Hades' Cursed Luna
Chapter 474 - 96 Hours
CHAPTER 474: 96 HOURS
Hades
"No. No, no, no."
They’d been discovered.
Darius knew.
The squad—twenty of my best Gammas, veterans, trained and equipped—had walked into a trap. Gas deployment meant it was deliberate. Planned. The Underspine was compromised, possibly heavily guarded, possibly—
I slammed my fist on the desk, sending documents scattering. The holographic map flickered.
Think. Don’t panic. Think.
But my mind was racing through worst-case scenarios:
The squad was captured. Tortured for information about Obsidian’s plans, about the tunnels, about—
The squad was dead. Gassed and killed before they could even fight back.
Cain was exposed. If they’d been discovered entering the Underspine, Darius would increase security, would start hunting for whoever they were meeting.
The Eclipse Rebellion was in danger.
The maps... would lead them straight to innocent survivors.
The entire evacuation plan was compromised.
I grabbed my personal comm, fingers shaking as I pulled up Kael’s frequency.
He answered on the first ring. "Hades?
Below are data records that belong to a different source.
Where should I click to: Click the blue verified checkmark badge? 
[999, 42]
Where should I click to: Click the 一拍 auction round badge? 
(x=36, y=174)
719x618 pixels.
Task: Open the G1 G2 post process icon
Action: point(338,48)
What—"
"The tunnel squad. They’ve gone dark. The last transmission indicated a trap—gas deployment, Underspine entrance." My voice was steady only through sheer force of will. "We have to assume they’ve been discovered or captured."
Silence on the other end. Then: "Fuck."
"Get everyone to the war room on call. They don’t need to come over, not yet. Now. Montague, Silas, Gallinti. We need contingency plans immediately."
"On it." Kael’s voice was grim. "What about Cain?"
Cain could die.
Sophie...
My brother. Still in Silverpine, coordinating with the Eclipse Rebellion, completely unaware that our attempted infiltration and rescue much less that it had just been blown.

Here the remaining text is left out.